The Shift from Traditional Fasting
For many years, patients were told to fast from both food and drink from midnight the night before surgery. This was done to prevent pulmonary aspiration—stomach contents entering the lungs during anesthesia. The risk is real, but also rare. The fasting protocol had negative effects on the body. Prolonged fasting causes a catabolic state, where tissue breaks down.
The metabolic stress response to surgery is well-documented. In a fasted state, this response is intensified, leading to:
- Increased Insulin Resistance (IR): Cells become less responsive to insulin, which raises blood sugar levels. This hyperglycemia increases the risk of complications and longer hospital stays.
- Protein and Muscle Loss: The body breaks down protein stores, including muscle mass, for energy without adequate carbohydrates. This hinders postoperative recovery.
- Patient Discomfort: Prolonged fasting increases hunger, thirst, and anxiety, impacting overall well-being.
Benefits of Preoperative Carbohydrate Loading
Replacing overnight fasting with a carbohydrate-rich drink before surgery shifts the body's metabolic state. Known as carbohydrate loading, this provides benefits:
- Attenuates Insulin Resistance: Drinks provide glucose, which minimizes insulin resistance after surgery.
- Reduces Protein Breakdown: The body uses carbohydrates for energy, reducing the need to break down muscle tissue.
- Improves Patient Comfort: Patients who get carbohydrate drinks report less hunger, thirst, and anxiety.

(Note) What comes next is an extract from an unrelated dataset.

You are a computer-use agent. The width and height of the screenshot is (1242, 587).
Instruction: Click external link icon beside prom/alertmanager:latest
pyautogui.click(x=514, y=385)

- Potentially Reduces Hospital Stay: Promoting faster metabolic recovery and preserving muscle function can shorten hospital stays.
- Does Not Increase Aspiration Risk: The drinks, typically with maltodextrin, are formulated to be clear and rapidly absorbed, ensuring the stomach is empty.
Why is the Change Recommended?
| Feature | Traditional Overnight Fasting | Preoperative Carbohydrate Drinks (ERAS) |
|---|---|---|
| Metabolic State | Leads to a catabolic state, increasing surgical stress. | Promotes an anabolic state, preparing the body for stress. |
| Energy Source | Body burns protein (muscle) and fat for fuel due to lack of glucose. | Provides external glucose, preserving energy stores. |
| Insulin Response | Worsens postoperative insulin resistance, increasing complication risks. | Attenuates the insulin resistance caused by surgical stress. |
| Patient Comfort | Often results in hunger, thirst, and anxiety for hours before surgery. | Significantly reduces feelings of hunger, thirst, and preoperative anxiety. |
| Recovery | Can lead to longer hospital stays due to metabolic disruption and muscle wasting. | Associated with a shorter hospital stay and better overall recovery. |
The Role of ERAS
Carbohydrate drinks are a key part of ERAS programs. These protocols integrate strategies to enhance recovery and minimize complications. This patient-centered strategy has transformed surgical care. By focusing on metabolic preparation, ERAS helps the body withstand surgery and speed up healing. This approach marks a significant evolution in surgical care.
Conclusion
Drinking carbohydrate drinks before surgery is an evidence-based practice to optimize recovery and comfort. By providing carbohydrates, medical teams counteract the effects of fasting, controlling blood sugar levels and preserving muscle mass. This modern approach reduces hunger and thirst, leading to a better patient experience. This is a testament to advancements in perioperative medicine, prioritizing patient well-being for a faster return to health.